Although globally and chronologically there is no linear movement away from human to animal to symbolic sacrifices, we can see a lessening of—thought not end of it—to a large degree for various reasons. There is a very practical reason in that humans and animals are resources and widespread sacrifice is counterproductive to building, maintaining, and expanding a strong nation. Also, rulers were not always thrilled at the inevitability of being killed at the end of their reign, and although some commoners bought into the idea of sacrificing themselves and were even treated as celebrities, for many the prospect of being thrown off a cliff, burned, entombed alive, eaten, or what have you did not always bring elation. And if, according to one theory, one of the points of festivities and rituals surrounding sacrifice is to alleviate guilt on the part of the participants in the killing, such guilt is lessened if one sacrifices a lamb or better yet offers a bowl of honey instead of killing a human being.

Now we arrive at the concept of the sacrificial lamb and the scapegoat. A scapegoat is someone who dies for the benefit of a society, who takes on society’s collected sins. Outcasts were often used a scapegoats, presumably because no one cared about them. Kept on hand as offerings at yearly festivals or for when a drought, plague, or other difficulty afflicted the city, they were then exiled or stoned. More recent times have seen plenty of examples of scapegoating. The Holocaust or Shoah was an example of mass scapegoating leading to genocide and extermination. The us versus them mentality exists in our own moment with its talk of walls and wars and travel bans. In addition to scapegoating of entire nations or peoples or ethnicities, there exist examples of micro-scapegoating that occur, for example, in the home environment or the workplace. Scapegoat theory in social psychology explains that we use others as a scapegoat and blame them for our own problems. Unfortunately, this process often leads to feelings of prejudice toward the person or group that is being blamed. Remember that scapegoating involves an unfair system of rewards and punishments practiced by one group or person with power over another group or person. Such punishments can include exile, ostracism, relocation, taking away resources, and other such injustices on a global or even an individual scale. Scapegoating can occur for a number of reasons: as learned behavior, as a response to a misperception of a threat to power, jealousy, as an ineffective and improper attempt to regulate a dysfunctional environment, as a misguided method to cop out of and avoid addressing a different problem, the feeling that someone must be made to “pay” for some act, and as a transference of blame. In short, micro or individualized scapegoating involves isolating a small group or one person as way to avoid examining the larger, dysfunctional pattern or system—the bigger sickness that then goes untreated.

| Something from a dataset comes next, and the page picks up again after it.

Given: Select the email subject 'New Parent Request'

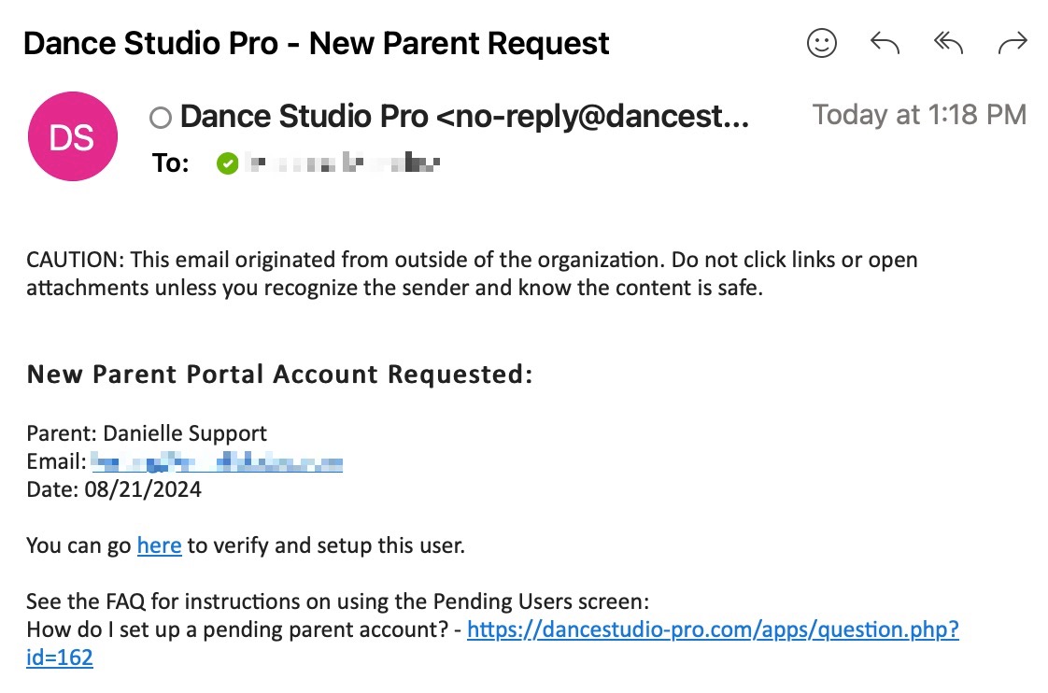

A closely related version of the scapegoat in psychology is the identified patient. This someone has been selected to represent the difficulties of the group, often a family. While the identified patient often manifests the negative behaviors of the group, he or she is often the first to seek help, speak out about what is going on, and, consequently, punished by the group or head of the group for doing so. The identified patient, then, becomes a way for the group to project its inadequacies, its failings, its problems onto the identified patient and away from itself. Doing so is a reactive, rather than proactive, maneuver and strategy by which the group hopes to avoid addressing, claiming, and then changing its own behavior.

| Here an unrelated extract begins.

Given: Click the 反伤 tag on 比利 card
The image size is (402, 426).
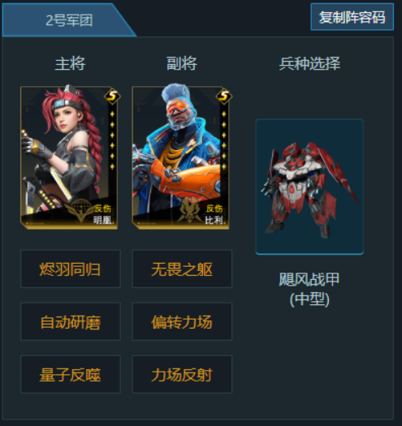Looking at the screenshot, I should pyautogui.click(x=214, y=209).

So we must always ask ourselves several questions. When we condemn another person or group are we doing so because they are actually in the wrong or it is a way to make them carry the burden of our own issues and mistakes and make us feel better about ourselves? When judgement comes down against us, do we actually deserve it, or are we victims, forced to absorb and answer for the flaws of some other entity? Is there a better way?